I was in a bit of a grump (for
a change) to begin with as Gary had informed me that he was going to be late, so
I soldiered through the first half hour generally bitching about Christmas and
how we should skip it next year. Gary turned up during the first hour and I
changed gear immediately, proving that I do work better with a partner. I
haven’t had the best luck when it comes to Sunday Alt
co-presenters in the past; although I am still on speaking terms with most of
them, so I’m glad that Gary agreed to join me in the first place. Our on-air
rambles aren’t staged for radio; we talk like this in real life too which in my
opinion makes it a more natural partnership. In between songs we riffed on
cover versions of Christmas songs that shouldn’t be made, (although part of me
wouldn’t mind hearing The Krankies tackle ‘Fairytale Of New York’), and made
our predictions for the traditional Christmas Day celebrity death. I chose
Bruce Forsyth, as it would be fitting somehow, Gary went with Cliff Richard*
and Andy (who does the show after us) plumped for Ronnie Corbett. Is it worth
popping in the bookies for a spread bet? Do bookies open on Sunday?

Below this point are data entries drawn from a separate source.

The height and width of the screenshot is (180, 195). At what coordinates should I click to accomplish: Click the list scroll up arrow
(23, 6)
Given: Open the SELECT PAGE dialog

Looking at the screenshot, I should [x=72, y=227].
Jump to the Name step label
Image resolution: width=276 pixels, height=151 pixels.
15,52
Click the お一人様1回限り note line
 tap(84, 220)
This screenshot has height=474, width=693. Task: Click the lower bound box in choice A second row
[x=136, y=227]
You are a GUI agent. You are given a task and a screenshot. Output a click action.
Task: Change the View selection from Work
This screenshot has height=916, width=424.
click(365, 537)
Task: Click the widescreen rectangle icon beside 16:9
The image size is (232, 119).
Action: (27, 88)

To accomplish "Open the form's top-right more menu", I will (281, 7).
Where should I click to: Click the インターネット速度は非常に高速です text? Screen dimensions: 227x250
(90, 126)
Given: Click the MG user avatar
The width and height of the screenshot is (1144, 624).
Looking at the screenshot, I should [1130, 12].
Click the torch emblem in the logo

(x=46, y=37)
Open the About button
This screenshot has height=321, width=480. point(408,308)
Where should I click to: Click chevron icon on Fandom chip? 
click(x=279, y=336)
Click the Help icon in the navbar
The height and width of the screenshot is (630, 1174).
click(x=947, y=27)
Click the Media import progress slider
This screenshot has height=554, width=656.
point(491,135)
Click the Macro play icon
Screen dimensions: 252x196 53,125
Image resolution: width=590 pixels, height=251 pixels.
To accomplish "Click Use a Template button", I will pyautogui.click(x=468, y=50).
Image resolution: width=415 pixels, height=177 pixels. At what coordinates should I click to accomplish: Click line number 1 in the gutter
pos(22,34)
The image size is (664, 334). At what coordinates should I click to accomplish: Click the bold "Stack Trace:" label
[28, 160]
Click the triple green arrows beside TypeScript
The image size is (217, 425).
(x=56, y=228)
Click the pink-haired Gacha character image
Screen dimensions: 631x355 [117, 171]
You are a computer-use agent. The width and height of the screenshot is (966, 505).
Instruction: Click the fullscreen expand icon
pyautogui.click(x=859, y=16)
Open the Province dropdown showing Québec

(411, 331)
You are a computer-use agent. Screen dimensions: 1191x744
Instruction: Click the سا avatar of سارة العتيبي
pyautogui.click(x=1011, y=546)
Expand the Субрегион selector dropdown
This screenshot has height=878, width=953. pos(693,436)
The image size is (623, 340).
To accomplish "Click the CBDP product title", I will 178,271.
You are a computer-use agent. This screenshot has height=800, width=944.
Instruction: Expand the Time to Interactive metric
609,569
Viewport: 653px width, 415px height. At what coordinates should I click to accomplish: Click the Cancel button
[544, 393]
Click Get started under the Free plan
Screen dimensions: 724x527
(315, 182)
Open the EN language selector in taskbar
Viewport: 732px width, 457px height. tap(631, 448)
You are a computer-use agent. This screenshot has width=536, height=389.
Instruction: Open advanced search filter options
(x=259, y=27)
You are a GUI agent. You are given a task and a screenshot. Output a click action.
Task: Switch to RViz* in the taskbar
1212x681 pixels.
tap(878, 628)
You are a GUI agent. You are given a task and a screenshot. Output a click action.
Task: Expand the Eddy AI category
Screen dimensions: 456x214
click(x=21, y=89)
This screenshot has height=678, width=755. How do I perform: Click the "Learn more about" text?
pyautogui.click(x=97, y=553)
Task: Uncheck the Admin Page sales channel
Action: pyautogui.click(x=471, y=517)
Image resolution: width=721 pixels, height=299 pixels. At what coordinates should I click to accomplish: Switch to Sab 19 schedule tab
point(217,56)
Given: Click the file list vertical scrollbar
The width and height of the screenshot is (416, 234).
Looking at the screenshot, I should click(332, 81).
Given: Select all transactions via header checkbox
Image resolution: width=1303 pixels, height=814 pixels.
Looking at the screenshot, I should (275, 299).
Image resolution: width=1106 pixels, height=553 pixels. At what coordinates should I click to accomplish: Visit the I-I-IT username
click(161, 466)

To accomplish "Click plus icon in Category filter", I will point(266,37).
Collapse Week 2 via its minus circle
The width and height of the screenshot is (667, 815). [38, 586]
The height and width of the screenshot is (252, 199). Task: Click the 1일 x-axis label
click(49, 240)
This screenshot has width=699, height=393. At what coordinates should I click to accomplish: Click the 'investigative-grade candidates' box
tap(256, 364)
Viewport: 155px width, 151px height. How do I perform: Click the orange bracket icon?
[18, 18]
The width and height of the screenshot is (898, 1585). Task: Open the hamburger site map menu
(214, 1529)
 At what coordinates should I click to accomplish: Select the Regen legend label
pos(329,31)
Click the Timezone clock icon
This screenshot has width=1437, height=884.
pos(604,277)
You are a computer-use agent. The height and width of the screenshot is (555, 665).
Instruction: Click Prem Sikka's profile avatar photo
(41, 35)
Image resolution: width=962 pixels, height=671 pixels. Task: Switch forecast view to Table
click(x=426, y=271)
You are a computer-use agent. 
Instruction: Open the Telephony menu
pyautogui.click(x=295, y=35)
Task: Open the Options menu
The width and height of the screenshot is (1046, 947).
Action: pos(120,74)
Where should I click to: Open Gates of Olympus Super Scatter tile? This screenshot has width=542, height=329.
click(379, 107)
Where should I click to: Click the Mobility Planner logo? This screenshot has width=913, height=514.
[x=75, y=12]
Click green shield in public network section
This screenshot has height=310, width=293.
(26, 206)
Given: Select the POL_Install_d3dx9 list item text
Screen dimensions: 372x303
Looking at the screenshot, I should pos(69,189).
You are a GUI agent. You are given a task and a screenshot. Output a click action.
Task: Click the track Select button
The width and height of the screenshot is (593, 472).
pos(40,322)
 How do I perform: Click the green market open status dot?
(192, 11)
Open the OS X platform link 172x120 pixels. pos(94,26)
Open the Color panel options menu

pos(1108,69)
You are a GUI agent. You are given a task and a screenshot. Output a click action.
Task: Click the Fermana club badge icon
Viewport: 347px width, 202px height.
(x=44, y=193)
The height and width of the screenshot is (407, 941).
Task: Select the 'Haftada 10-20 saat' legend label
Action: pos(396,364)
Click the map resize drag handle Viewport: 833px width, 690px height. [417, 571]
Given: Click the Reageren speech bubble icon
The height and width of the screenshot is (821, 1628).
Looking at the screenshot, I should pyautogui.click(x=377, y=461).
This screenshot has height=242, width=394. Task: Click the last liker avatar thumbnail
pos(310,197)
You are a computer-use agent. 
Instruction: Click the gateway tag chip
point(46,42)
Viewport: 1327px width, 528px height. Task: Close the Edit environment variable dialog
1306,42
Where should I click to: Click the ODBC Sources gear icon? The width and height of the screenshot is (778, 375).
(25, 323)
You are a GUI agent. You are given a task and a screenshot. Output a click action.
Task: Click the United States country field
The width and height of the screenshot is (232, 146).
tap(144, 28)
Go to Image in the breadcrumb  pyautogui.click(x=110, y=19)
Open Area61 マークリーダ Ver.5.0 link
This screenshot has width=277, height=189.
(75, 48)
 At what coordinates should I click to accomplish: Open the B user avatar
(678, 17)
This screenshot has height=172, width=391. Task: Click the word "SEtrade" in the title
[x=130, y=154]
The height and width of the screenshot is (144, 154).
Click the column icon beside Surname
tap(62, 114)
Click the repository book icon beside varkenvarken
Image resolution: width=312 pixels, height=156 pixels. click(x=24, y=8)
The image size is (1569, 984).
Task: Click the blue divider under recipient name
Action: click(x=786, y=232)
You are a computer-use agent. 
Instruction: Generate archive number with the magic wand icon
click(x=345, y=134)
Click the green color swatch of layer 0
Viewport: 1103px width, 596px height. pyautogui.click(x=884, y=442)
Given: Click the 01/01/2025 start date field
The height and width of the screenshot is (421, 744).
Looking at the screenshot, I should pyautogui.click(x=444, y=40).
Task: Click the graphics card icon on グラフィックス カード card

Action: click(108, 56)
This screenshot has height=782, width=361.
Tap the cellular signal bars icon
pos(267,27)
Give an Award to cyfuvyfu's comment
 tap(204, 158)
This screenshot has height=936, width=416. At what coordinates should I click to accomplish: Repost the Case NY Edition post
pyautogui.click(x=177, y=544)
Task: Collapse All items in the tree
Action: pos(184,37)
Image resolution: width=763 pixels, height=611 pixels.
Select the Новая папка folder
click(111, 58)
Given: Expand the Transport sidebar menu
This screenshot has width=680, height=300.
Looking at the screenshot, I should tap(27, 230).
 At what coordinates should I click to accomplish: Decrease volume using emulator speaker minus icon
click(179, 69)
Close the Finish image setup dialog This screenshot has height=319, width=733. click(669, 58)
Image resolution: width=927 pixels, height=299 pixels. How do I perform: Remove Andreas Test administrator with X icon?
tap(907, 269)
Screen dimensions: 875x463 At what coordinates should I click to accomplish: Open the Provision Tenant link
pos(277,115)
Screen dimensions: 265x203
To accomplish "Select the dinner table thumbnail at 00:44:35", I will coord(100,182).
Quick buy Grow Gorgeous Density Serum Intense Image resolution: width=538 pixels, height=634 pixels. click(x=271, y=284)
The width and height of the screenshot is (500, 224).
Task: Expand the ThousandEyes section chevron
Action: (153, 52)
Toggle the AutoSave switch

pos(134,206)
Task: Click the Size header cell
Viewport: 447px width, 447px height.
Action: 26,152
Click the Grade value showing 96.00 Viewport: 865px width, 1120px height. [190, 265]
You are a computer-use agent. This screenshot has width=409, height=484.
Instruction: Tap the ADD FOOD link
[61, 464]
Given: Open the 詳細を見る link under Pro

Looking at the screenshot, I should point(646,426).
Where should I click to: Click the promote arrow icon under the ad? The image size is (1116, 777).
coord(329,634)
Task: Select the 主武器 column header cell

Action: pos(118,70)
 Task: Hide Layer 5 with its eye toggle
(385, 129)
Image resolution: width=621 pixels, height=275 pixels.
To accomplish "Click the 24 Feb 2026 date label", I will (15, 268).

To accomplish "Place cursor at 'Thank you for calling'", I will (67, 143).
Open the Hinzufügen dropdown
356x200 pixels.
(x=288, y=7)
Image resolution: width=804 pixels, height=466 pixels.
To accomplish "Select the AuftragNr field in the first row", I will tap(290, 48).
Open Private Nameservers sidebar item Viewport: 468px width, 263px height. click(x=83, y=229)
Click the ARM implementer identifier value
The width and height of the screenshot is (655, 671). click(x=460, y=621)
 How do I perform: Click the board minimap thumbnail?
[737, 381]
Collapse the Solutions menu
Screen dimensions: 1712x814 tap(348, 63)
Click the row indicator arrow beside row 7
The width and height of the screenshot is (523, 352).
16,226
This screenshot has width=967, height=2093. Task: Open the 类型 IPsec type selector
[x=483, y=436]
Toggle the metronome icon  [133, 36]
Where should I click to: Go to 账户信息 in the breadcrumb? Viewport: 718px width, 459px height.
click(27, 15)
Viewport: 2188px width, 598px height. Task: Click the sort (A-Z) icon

*I texted Gary earlier in the
week with the simple message: Song title: ‘Cliff, Come Out For Christmas’. By
the next morning, Gary had written the rough draft of a song calling for Cliff
Richard to come out of the closet. Not only that, but he then sent me the song.
Although a bit tatty around the edges, it is a work of genius and testament to
the way our minds work. Unfortunately, he won’t let me air it but it has become
one of those ‘underground’ songs that get the thumbs up from everyone who hears
it. My suggestion is that we sit on the song until Cliff dies (it can’t be too
long – then watch the skeletons fall out of the closet, maybe that’s why Cliff
doesn’t come out, because he is trapped by skeletons) and then release it. If he
dies in the middle of the year then so be it, the song goes on Soundcloud
anyway and gets a proper release the following year as a tribute.
Before I went to my dad’s for
lunch, I had to endure a visit to Argos. I can’t recall ever actually shopping
in Argos before (although just like every kid in the country, I used to love
reading the Christmas catalogue), but it turned out to be exactly as hellish as
I expected. It is a little bit like going into a betting shop (something else I
have never done); you go in, fill in a little slip and hand it in, and if
you’re luck is in you walk away with a prize.